[Saved entries]
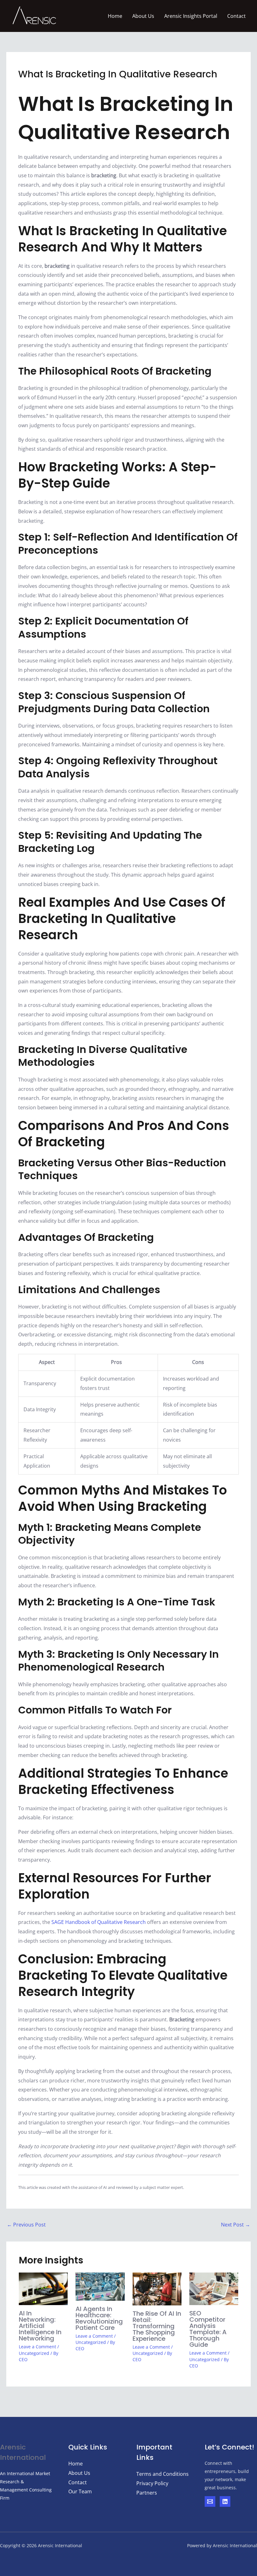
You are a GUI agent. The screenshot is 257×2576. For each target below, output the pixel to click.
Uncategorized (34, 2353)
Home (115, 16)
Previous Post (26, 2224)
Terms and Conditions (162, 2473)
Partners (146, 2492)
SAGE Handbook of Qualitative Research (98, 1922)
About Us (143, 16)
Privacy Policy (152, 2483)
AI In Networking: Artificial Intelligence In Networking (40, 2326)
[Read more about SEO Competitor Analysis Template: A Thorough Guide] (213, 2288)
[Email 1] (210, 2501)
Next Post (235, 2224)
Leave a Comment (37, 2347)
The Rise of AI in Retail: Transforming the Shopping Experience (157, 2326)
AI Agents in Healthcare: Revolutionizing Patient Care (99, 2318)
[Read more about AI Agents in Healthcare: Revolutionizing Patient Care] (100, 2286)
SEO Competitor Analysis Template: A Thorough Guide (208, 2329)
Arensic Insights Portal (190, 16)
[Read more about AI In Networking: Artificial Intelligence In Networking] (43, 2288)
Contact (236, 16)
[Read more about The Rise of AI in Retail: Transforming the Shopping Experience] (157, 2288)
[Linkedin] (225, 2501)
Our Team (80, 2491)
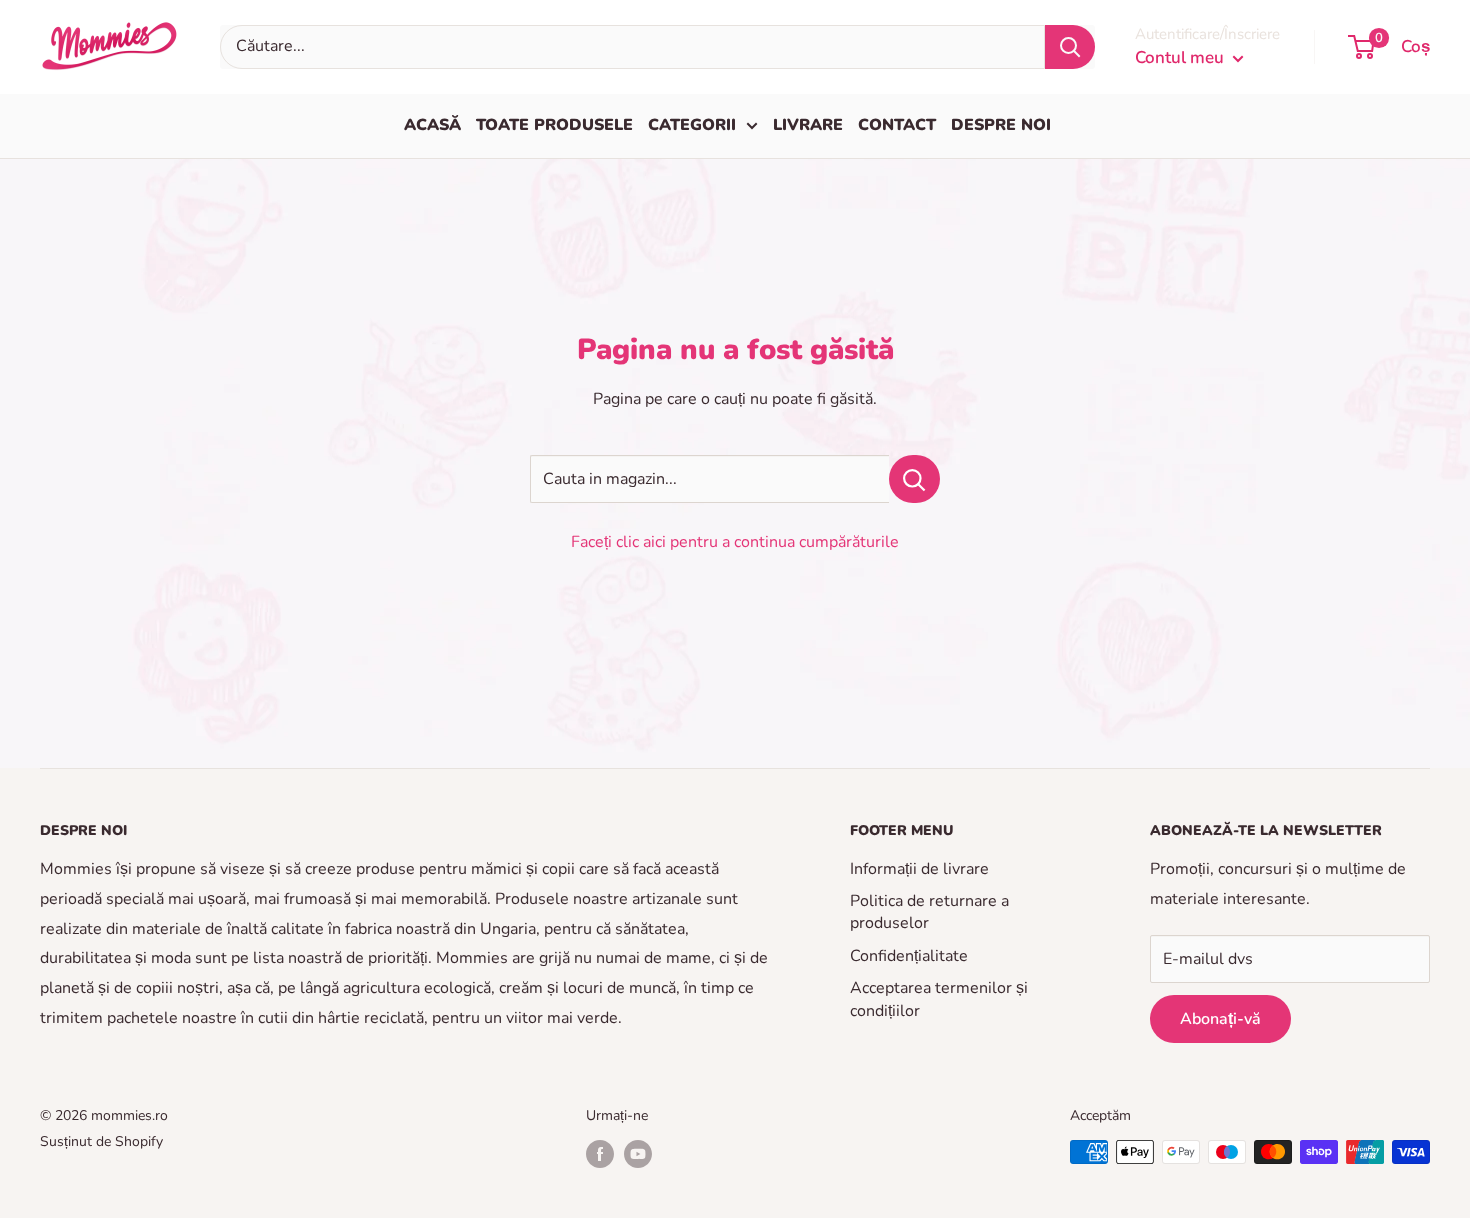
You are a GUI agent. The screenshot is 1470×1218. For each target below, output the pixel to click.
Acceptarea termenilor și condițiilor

- [Task requirements]
From the data above, copy each line that holds "Agents".

- [Your solution]
AI Agents in Healthcare: Revolutionizing Patient Care (99, 2318)
[Read more about AI Agents in Healthcare: Revolutionizing Patient Care] (100, 2286)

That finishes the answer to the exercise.